E’ mero populismo! Lo ammette il governo stesso: “Sappiamo bene che i nostri problemi non verranno risolti così”, si apprende dall’autorità cantonale! Ma almeno la gente ci casca, è contenta, e intanto si legittima e si favorisce la diffusione dello spirito anti-straniero che questa crisi economica sta esacerbando. Un governo responsabile e un dirigente socialista come Bertoli, forse, dovrebbero avere altri principi e non dovrebbero soffiare sul fuoco dell’intolleranza e del conflitto inter-etnico, neanche come “meno peggio”. Ma intanto hanno fatto felici il gruppo parlamentare dell’UDC, che ha pubblicamente fatto sapere tramite il suo esponente Marco Chiesa che “saluta con piacere l’iniziativa presa dal Consiglio di Stato”. E ci crediamo!

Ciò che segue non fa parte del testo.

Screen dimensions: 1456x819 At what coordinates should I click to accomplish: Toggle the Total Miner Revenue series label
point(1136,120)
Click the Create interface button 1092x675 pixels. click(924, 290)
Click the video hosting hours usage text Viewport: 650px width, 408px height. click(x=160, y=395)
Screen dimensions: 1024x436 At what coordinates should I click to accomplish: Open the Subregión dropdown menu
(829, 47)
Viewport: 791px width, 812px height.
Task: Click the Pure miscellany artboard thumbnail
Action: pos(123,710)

Intanto il governo federale ha deciso di dar seguito alla proposta ticinese, la politica restrittiva in materia di stranieri ha quindi avuto il nulla osta e il contingentamento è tornato realtà per bloccare gli stranieri provenienti da Polonia, Ungheria, Repubblica Ceca, Slovacchia, Slovenia, Estonia, Lituania e Lettonia. A confermarlo ancora una “socialista”, la consigliera federale Simonetta Sommaruga, passata alla storia non solo per aver difeso a spada tratta la privatizzazione delle PTT/Swisscom (contro la volontà – per la cronaca – del Partito Comunista che aveva promosso nel 1997 un referendum, poi boicottatao dal PS e dai sindacati ubbidienti) e aver così caldeggiato il licenziamento di numerosi lavoratori della comunicazione, ma in tempi più recenti per aver affossato l’iniziativa popolare lanciata dai sindacati per concedere agli operai una settimana di vacanza in più. Una santa donna, non c’è che dire: una tipica esponente del socialismo elvetico! La sinistra svizzera continua insomma a farsi del male. Chi la salverà?